Wir haben jetzt zweimal mit ziemlich großem Erfolg einen Tag der offenen Tür durchgeführt. In diesem Jahr werden wenigstens 13 Jungen bei uns anfangen. Darüber bin ich sehr froh, da ich große Lücken in den Jahrgängen übernommen habe. Wir müssen in Zukunft weiter über gute Öffentlichkeitsarbeit auf die besonderen Möglichkeiten der Ausbildung bei den Kapellknaben hinweisen. Problematisch ist allerdings die Spannung zwischen Familie und Internat: Wir müssen immer wieder zeigen, was ein katholisches Internat bietet und daß es sich lohnt, wenn die Kinder wenigstens teilweise dort mitleben. Die meisten kommen ja ohnehin aus Dresden und Umgebung, somit ist die Bindung an die Eltern gesichert. Was nicht heißt, daß wir Jungen aus anderen Regionen nicht aufnehmen. In diesem Jahr kommt ein Eichsfelder zu uns, und ich selbst kam als junger Sänger aus dem Havelland zum Chor, meine Kommilitonen aus Gotha oder Bad Doberan.

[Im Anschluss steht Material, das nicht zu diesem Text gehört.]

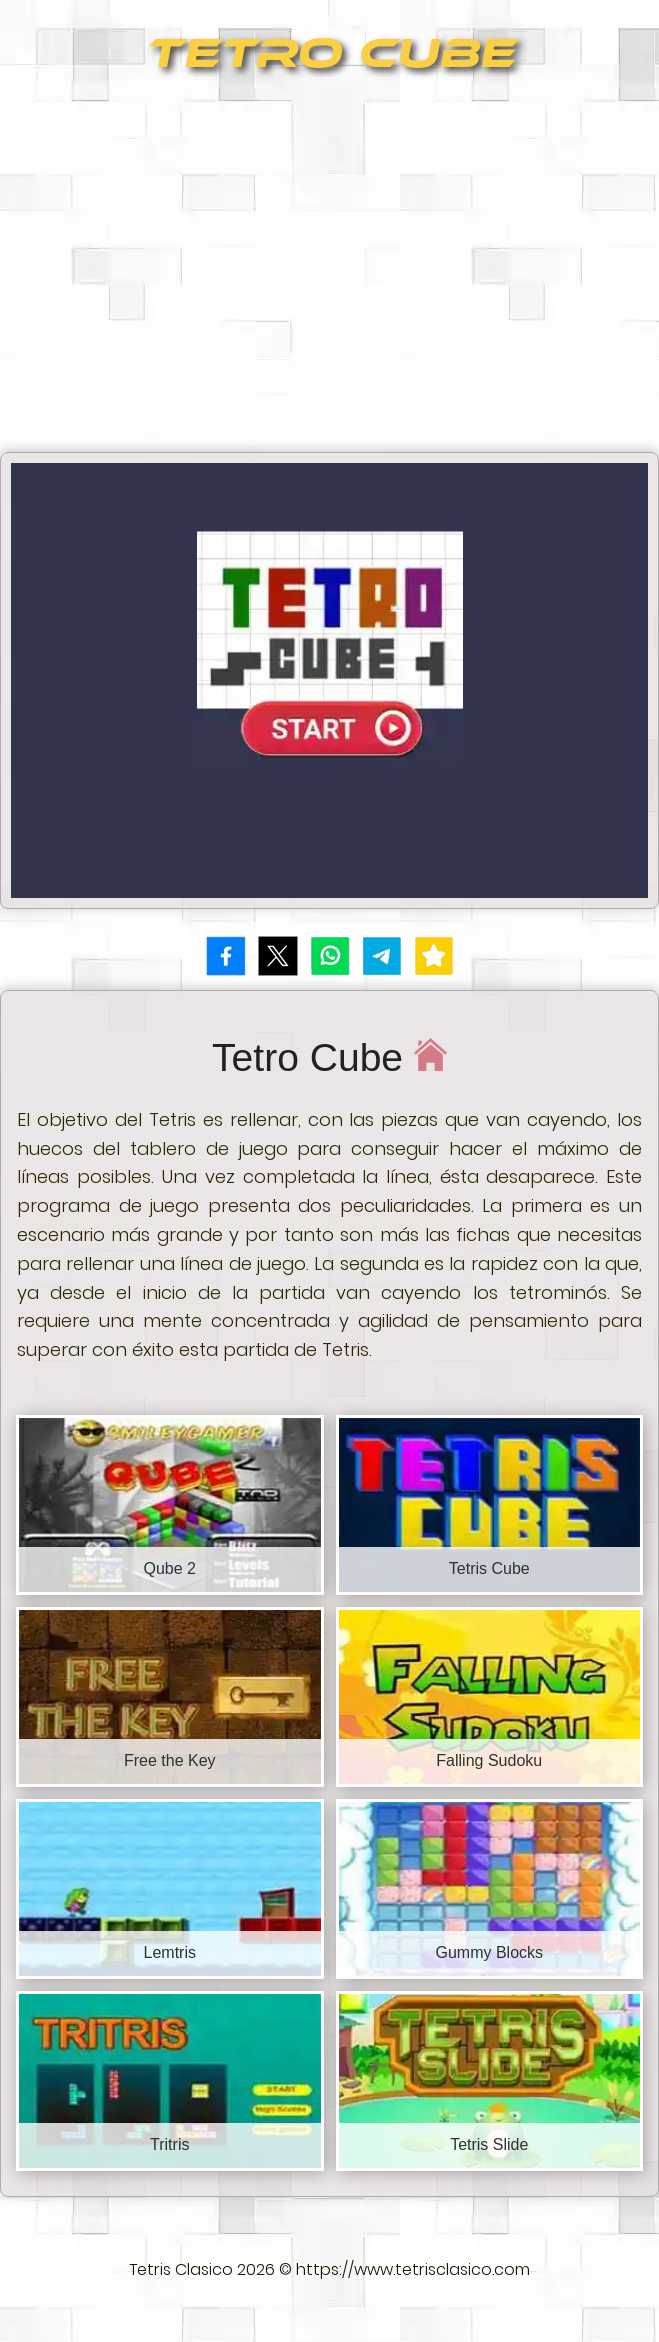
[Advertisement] (329, 271)
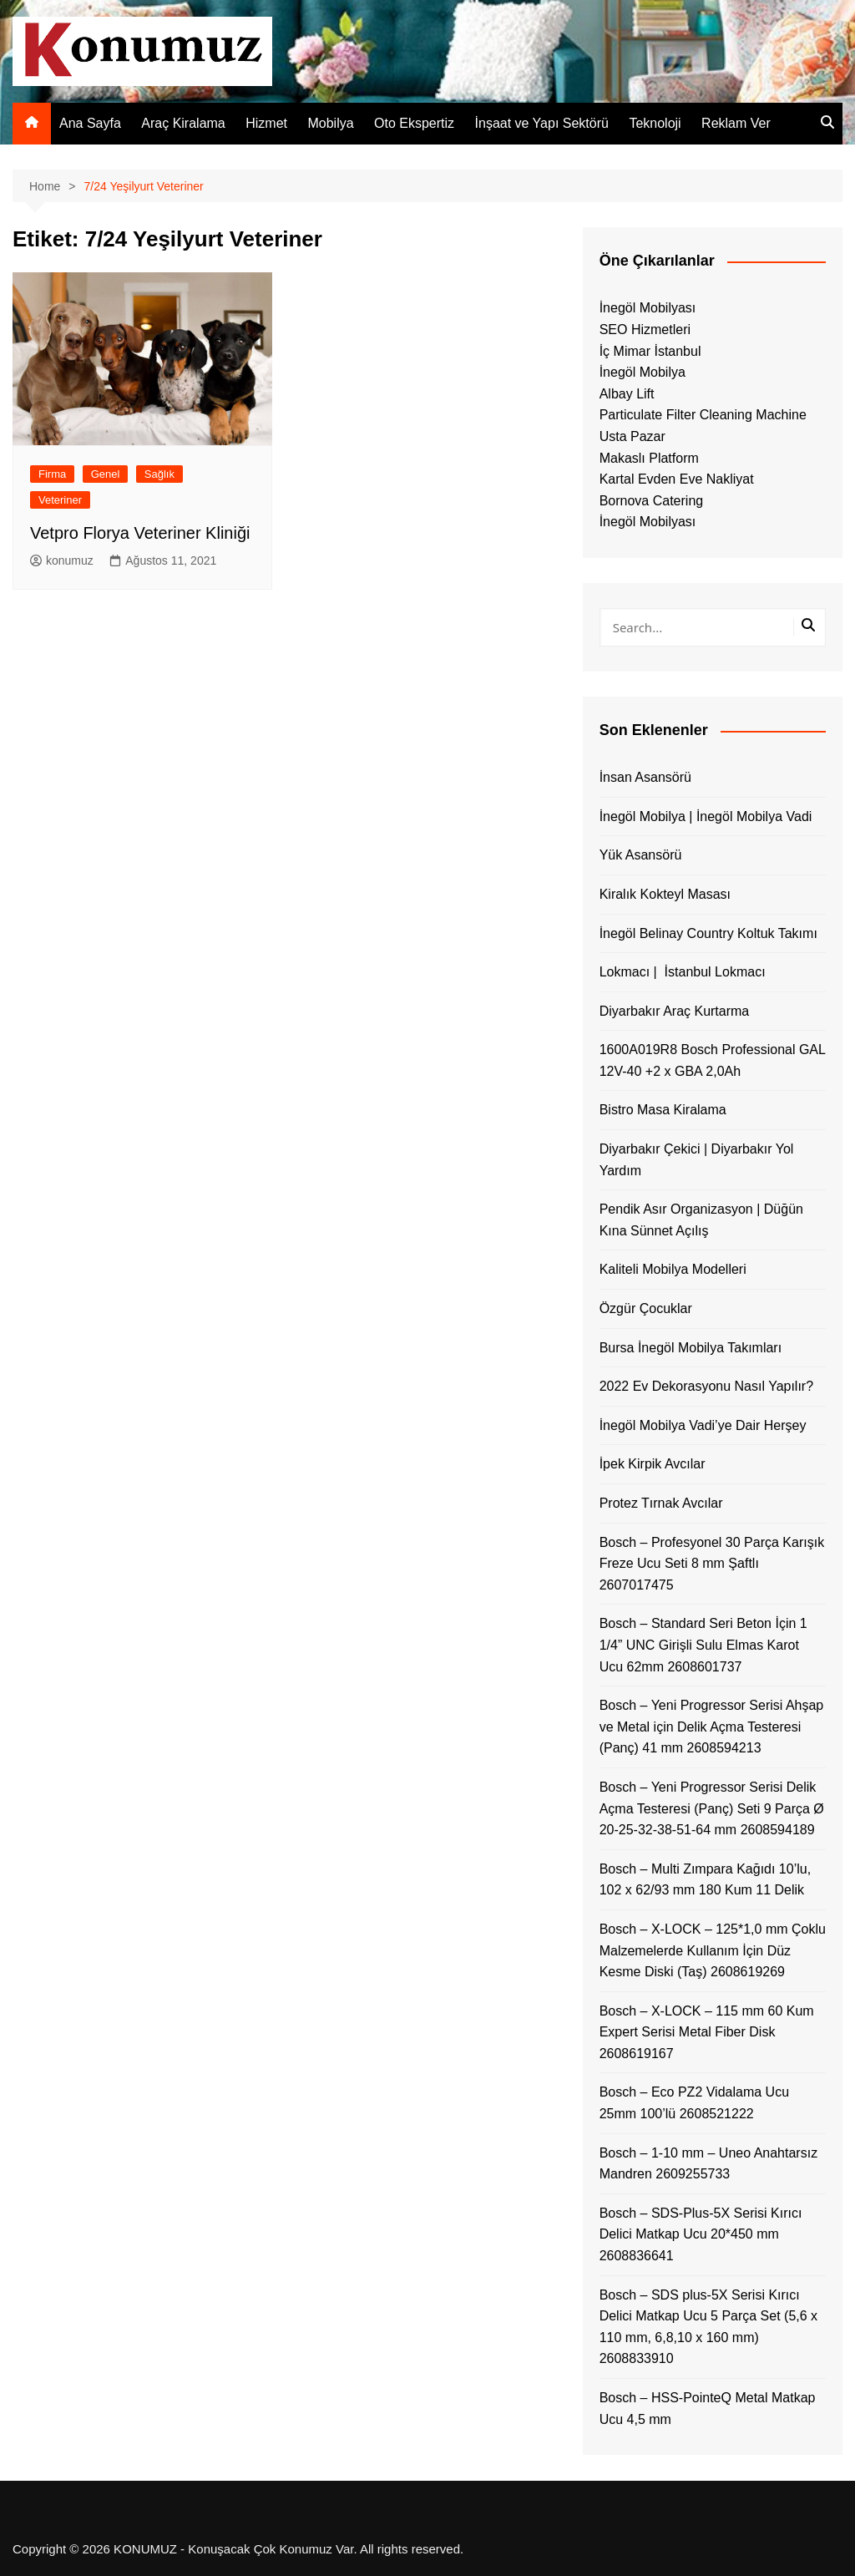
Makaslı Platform (649, 458)
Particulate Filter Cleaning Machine (703, 415)
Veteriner (60, 500)
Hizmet (266, 123)
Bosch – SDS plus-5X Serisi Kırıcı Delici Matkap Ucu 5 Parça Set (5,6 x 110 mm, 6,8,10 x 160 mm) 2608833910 (708, 2327)
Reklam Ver (736, 123)
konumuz (62, 560)
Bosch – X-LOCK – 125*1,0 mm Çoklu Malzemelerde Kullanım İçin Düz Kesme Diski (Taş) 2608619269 (713, 1950)
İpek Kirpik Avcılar (653, 1464)
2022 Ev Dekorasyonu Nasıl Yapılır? (706, 1386)
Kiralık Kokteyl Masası (665, 894)
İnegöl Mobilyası (648, 308)
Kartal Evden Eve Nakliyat (677, 479)
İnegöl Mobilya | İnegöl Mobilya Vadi (706, 816)
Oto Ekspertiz (414, 123)
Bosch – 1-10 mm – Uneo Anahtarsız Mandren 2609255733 (708, 2164)
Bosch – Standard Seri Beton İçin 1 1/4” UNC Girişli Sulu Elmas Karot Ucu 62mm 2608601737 (703, 1644)
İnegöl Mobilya (643, 372)
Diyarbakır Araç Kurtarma (675, 1011)
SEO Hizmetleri (645, 329)
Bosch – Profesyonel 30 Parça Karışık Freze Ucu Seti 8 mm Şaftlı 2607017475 (712, 1563)
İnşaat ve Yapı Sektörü (542, 123)
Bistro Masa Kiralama (663, 1110)
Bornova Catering (652, 501)
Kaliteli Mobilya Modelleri (673, 1269)
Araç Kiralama (183, 123)
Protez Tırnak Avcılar (661, 1503)
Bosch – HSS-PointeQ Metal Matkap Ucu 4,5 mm (708, 2408)
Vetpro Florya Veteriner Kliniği (140, 533)
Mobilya (330, 123)
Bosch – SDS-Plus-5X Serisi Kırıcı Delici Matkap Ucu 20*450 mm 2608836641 (701, 2234)
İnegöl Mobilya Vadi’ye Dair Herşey (703, 1425)
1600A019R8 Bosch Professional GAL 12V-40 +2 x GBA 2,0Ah (713, 1060)
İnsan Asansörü (645, 777)
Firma (52, 474)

Was bedeutet für Sie Musik im kirchlichen Raum?
Über Musik werden viele Gefühle eingebracht. Sie ist eine große Möglichkeit, die Verkündigung zu verstärken. Doch aus der Messe darf kein Konzert werden. Wir können allerdings darüber nachdenken, in die Kathedrale wieder zu Konzerten einzuladen. In erster Linie geht es aber um den ursprünglichen Sinn, den die Kapellknaben und die Kirchenmusik haben: Sich in die Herzen der Menschen zu singen und ihnen so zu helfen, ihre Gedanken zu Gott zu tragen.

Interview: Holger Jakobi

Dieser Beitrag wurde veröffentlicht in Ausgabe 20 des 47. Jahrgangs (im Jahr 1997).